● Source data
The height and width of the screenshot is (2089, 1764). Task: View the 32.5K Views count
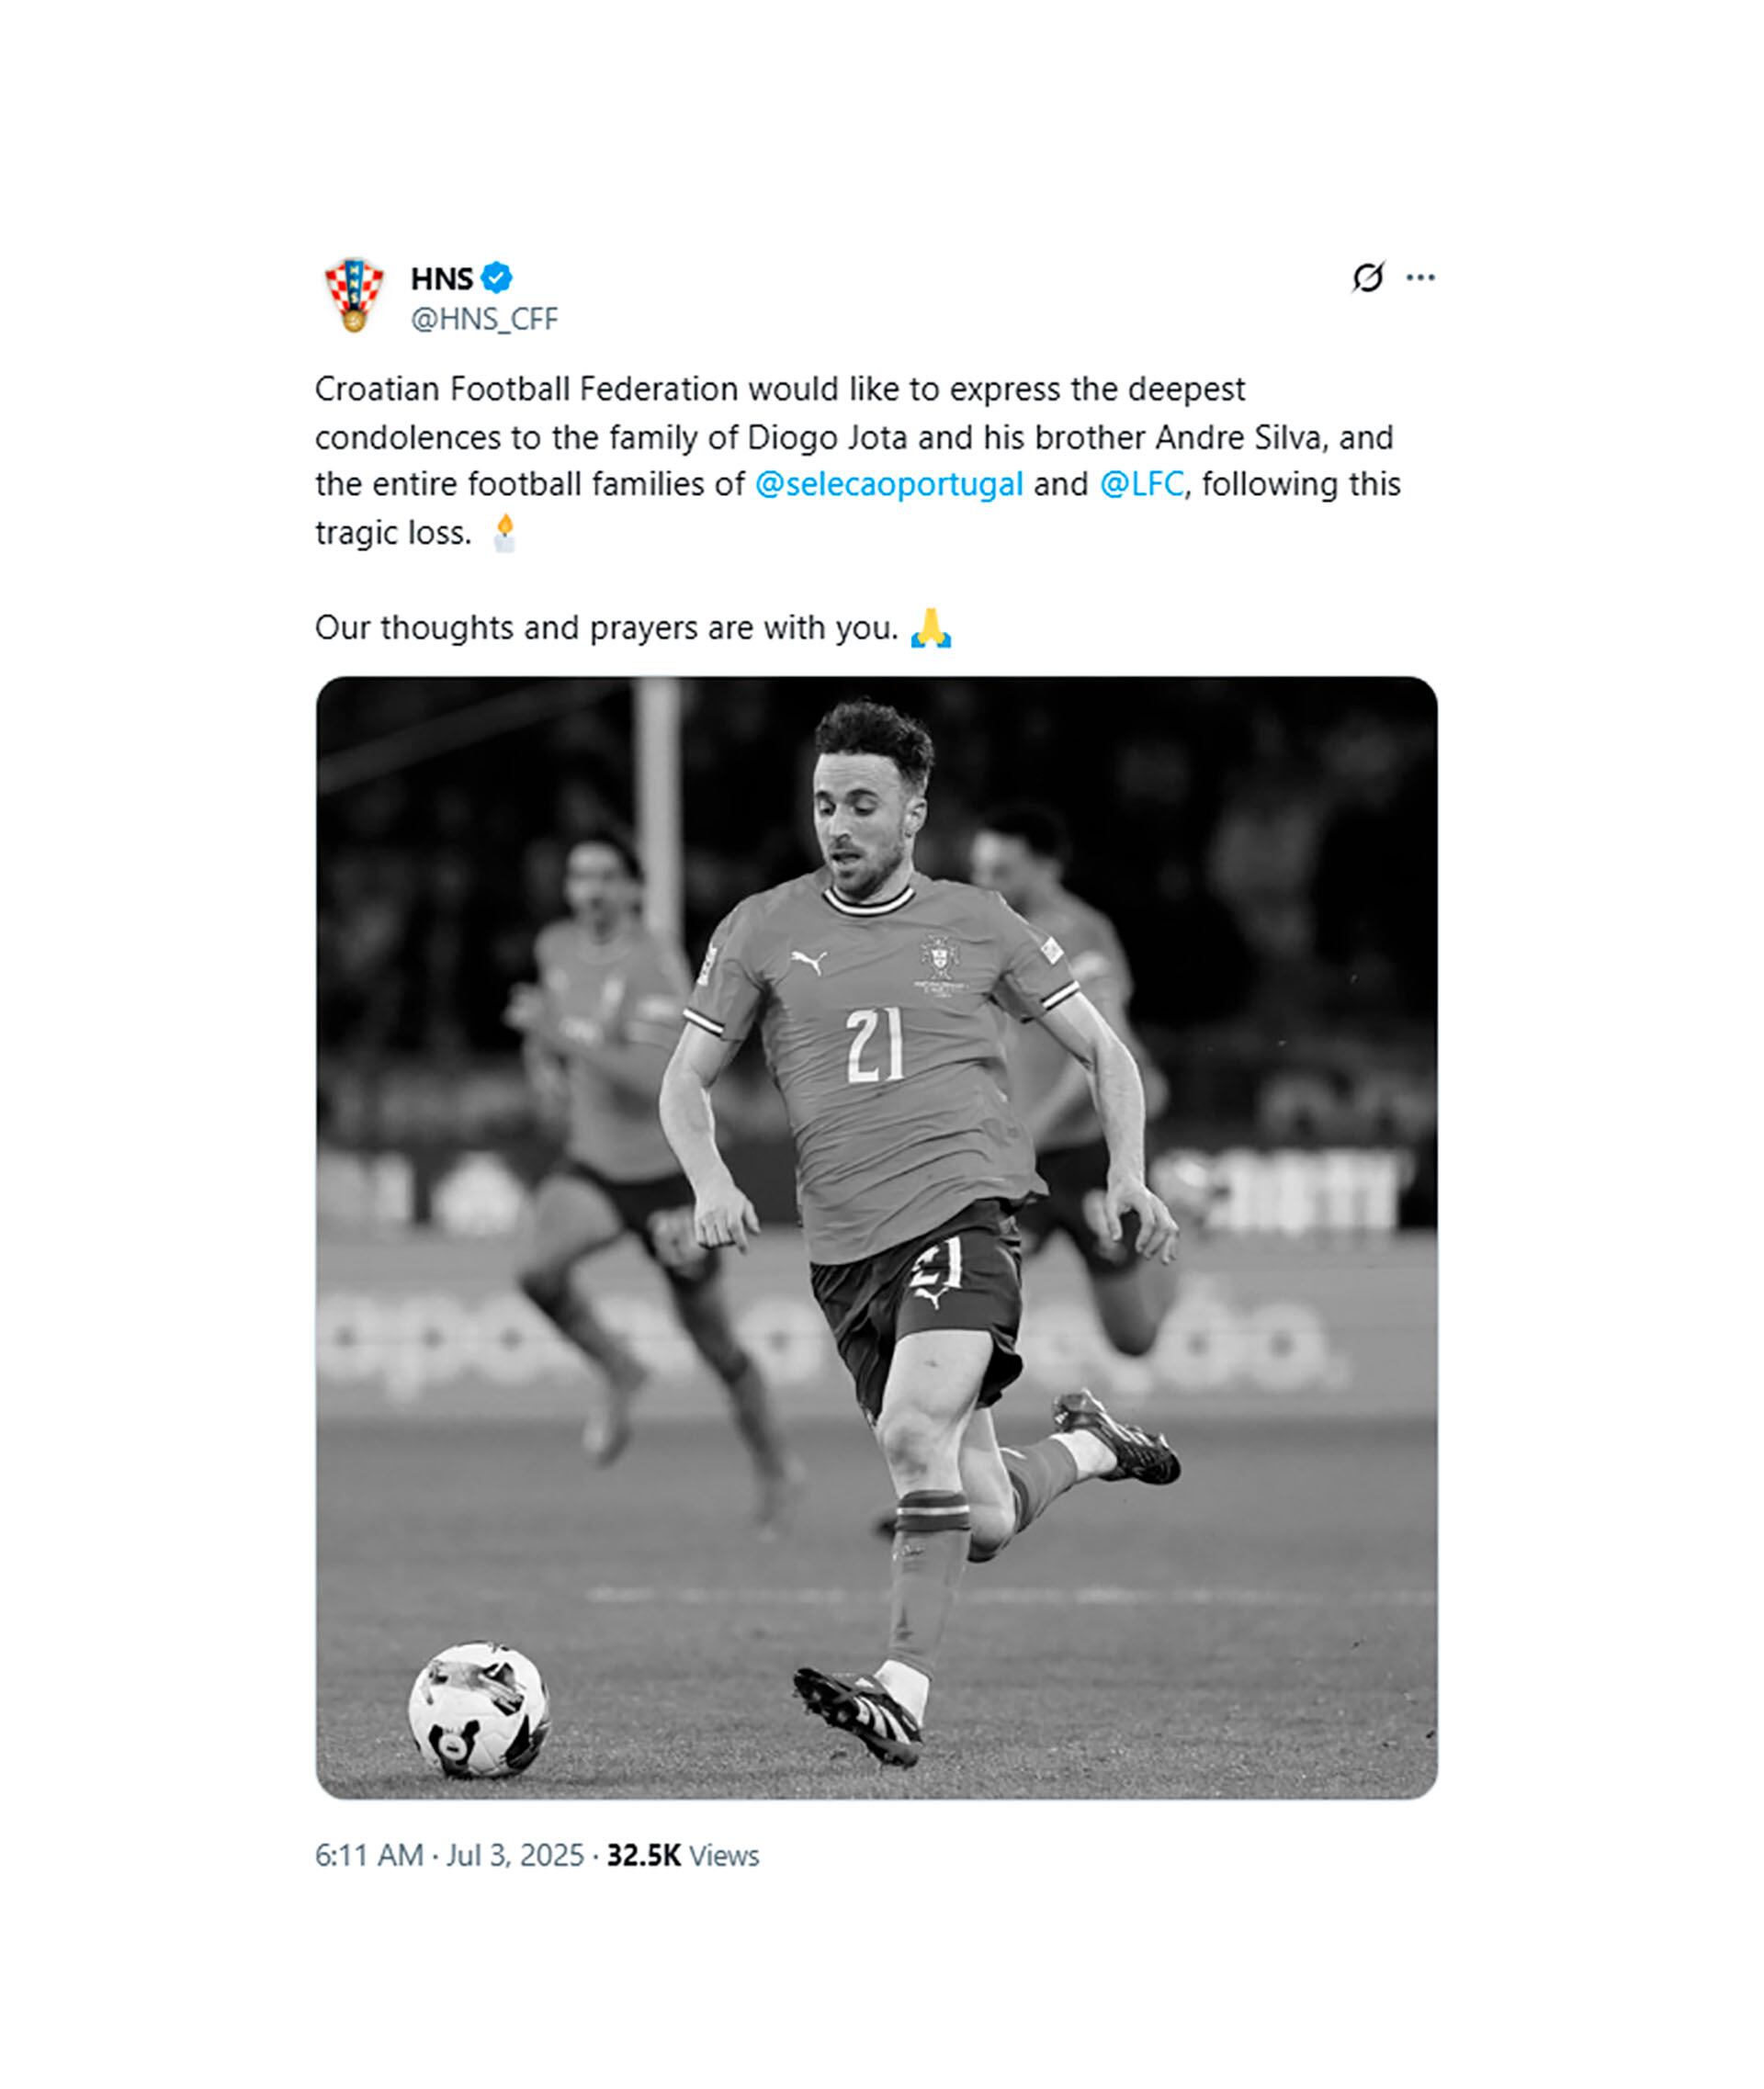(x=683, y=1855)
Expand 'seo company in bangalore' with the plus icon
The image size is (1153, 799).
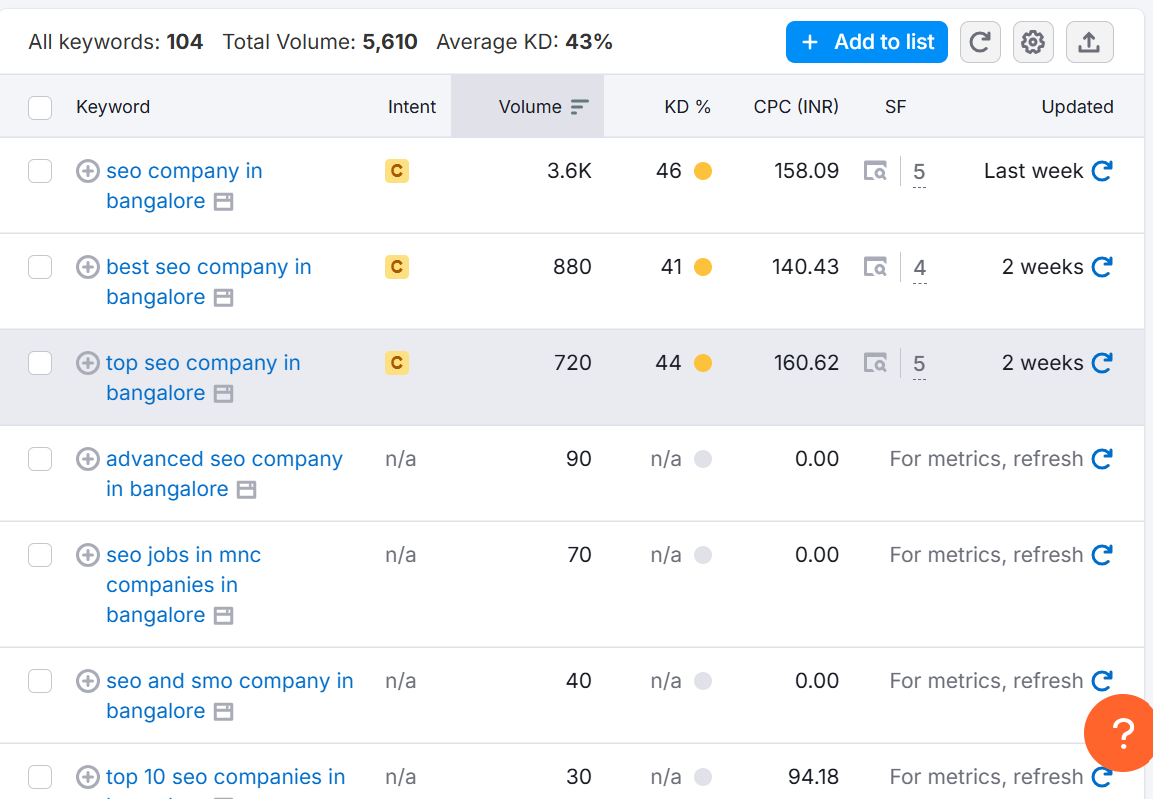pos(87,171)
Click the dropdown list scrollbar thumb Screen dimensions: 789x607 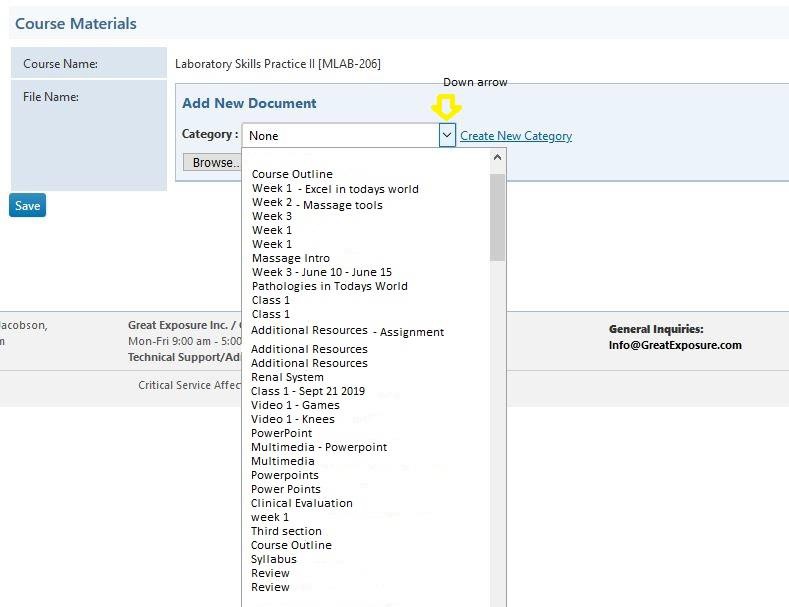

● Given instruction
Present every line of the records above as a numbered list, skipping blank lines and leaving the pictures out.

● Result of the exercise
1. The height and width of the screenshot is (2089, 1764). Task: View the 32.5K Views count
2. (x=683, y=1855)
3. Expand 'seo company in bangalore' with the plus icon
4. The image size is (1153, 799).
5. pos(87,171)
6. Click the dropdown list scrollbar thumb Screen dimensions: 789x607 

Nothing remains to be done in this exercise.